A group of major investors led by activist shareholder Follow This have filed climate resolutions at four oil majors – Shell, BP, ExxonMobil, and Chevron – requesting them to align their scope 3 emissions reductions targets with the Paris Agreement.
The six investors, which have assets under management of more than €1.3 trillion, include France-based Edmond de Rothschild Asset Management (€75 billion) which co-filed the Shell resolution; Belgium-based Degroof Petercam Asset Management (€51 billion) which filed all resolutions; Netherlands-based Achmea Investment Management (€175 billion) which filed ExxonMobil’s resolution and US-based Arjuna Capital ($400 million) which filed the Chevron and ExxonMobil resolutions, Follow This said in a statement on December 19.

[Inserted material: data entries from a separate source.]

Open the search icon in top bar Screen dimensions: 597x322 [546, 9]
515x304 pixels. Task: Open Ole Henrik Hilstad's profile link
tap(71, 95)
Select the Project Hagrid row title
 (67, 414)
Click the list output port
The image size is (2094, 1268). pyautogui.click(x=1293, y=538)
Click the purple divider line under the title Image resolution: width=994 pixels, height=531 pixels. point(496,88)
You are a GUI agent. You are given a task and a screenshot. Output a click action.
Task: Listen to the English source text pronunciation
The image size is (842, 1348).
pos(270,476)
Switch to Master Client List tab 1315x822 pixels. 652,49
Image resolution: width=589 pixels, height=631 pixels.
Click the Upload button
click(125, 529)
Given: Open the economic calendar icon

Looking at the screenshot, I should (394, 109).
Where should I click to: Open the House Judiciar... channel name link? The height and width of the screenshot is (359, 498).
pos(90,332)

“We are now a year after the war in Ukraine…We have high hopes that investors will now see through the smokescreen of Big Oil and the two new fallacies that the current energy crisis should eclipse the climate crisis” and that “the problem is on the demand side,” Mark van Baal, founder of Follow This told Gas Outlook.
So-called scope 3 emissions are those arising indirectly from a company’s value chain.
The resolutions, which emphasize strengths, opportunities, and risks linked to scope 3 emissions for integrated energy multinationals “are not against these companies,” but were filed “to support them through the energy transition,” he added.
However, companies “have a history of hanging onto their strategies…They won’t change if investors don’t vote,” he said.
The focus on scope 3 by 2030 “leaves the oil majors no wiggle room for smokescreens about ‘net zero emissions by 2050’ or reduction targets for operational emissions,” or scope 1 and 2, which account for just around 5% of emissions, Follow This said, adding that “targets for 2050 have no consequences for medium-term strategies.”
“Despite ‘net zero by 2050’ targets, none of these four oil majors is even close to Paris-aligned emissions reductions plans for 2030,” it said.
While shareholder activism has gained momentum in recent years, 2022 has seen a reverse of this trend with large investors such as BlackRock backtracking on more stringent scope 3 targets after it previously voted in support of them, Follow This said, pointing at the energy crisis and renewed demand for fossil fuels as the main reason for the slowdown.
According to Wood Mackenzie, scope 3 emissions account for 80-95% of total emissions of oil and gas companies.
Tackling their reduction would require a “huge structural change” within companies, such as an “aggressive diversification” into renewables, low emissions fuels and carbon capture technology, it said.